I know it's lovely to be flirted with and to be made to feel attractive, but if they can give that to you, then they can take it away. You have to find a way of liking yourself and knowing that you are attractive in yourself, that way no-one can take it away from you.


This man is not the answer for you, by all means flirt with him, as long as you're strong enough to walk away, in fact, I would relish saying no. If you're struggling with self esteem already, he's only going to pour salt in the wound at some stage.


Try looking at a couple of Dating websites, if nothing else they show you that there are absolutely loads of single men around your age in your area, honestly, you'll be amazed. I can't say that one of them will be the right one, but I can say that this married man won't.
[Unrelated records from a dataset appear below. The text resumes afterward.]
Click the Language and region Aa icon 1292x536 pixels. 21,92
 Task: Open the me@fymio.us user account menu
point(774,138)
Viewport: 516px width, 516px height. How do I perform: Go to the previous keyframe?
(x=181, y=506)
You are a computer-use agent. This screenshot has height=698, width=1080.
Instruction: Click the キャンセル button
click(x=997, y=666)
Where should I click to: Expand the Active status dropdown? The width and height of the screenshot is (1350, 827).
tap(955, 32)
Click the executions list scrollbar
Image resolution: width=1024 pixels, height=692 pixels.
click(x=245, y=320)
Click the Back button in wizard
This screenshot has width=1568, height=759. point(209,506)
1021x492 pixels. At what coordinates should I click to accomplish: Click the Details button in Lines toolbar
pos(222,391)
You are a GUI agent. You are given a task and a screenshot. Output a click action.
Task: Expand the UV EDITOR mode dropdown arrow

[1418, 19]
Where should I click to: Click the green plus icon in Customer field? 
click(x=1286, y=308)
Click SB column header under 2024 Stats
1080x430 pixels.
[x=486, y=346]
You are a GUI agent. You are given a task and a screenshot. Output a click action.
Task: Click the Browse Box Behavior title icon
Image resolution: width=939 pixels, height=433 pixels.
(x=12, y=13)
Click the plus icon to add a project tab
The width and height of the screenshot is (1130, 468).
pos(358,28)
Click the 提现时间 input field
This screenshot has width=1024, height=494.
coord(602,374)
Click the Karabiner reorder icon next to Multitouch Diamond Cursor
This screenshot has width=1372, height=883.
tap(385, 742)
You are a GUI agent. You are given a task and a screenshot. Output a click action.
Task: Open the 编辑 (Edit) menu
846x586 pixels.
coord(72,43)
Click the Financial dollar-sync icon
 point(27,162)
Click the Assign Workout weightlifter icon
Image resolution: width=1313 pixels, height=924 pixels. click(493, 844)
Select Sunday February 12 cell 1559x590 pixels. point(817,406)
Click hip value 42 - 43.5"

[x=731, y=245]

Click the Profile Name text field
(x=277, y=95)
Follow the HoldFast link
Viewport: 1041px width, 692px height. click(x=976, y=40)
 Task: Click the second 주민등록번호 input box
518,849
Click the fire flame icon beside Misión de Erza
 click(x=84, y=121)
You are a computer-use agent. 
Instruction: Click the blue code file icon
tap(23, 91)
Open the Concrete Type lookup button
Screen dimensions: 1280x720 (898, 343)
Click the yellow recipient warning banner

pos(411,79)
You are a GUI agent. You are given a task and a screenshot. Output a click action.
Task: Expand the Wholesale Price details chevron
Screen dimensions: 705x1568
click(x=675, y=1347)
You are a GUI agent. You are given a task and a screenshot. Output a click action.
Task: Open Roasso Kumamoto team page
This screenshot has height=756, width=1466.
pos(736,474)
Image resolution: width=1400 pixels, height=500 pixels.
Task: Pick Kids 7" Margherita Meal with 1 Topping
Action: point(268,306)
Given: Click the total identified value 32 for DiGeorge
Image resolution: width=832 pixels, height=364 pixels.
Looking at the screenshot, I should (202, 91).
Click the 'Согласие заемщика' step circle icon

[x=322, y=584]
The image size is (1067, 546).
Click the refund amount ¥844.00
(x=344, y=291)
Good luck honey, and remember to be careful what you wish for. I'm going out to watch the Rugby this Saturday, I'm going to drink too much, I'm going to flirt with whomever I want to and I'm going to come home when I want to, because I don't have a boyfriend, husband or children that I have to compromise for yet. Hopefully I will one day, but for now, I'm going to enjoy myself :o)

I was recently cheated on. It's not nice, obviously. We're still togehter trying to patch up our relationship, but there is a major trust issue now, not to mention self esteem and confidence taking a servere beating.
The guy may have reasons for cheating, but it doesn't make it right. Personally, i'd assume he's bored and this isn't the 1st time, watch your back and remember that theres someone you don't even know who's probably going to be really hurt, if you choose to meet up with him.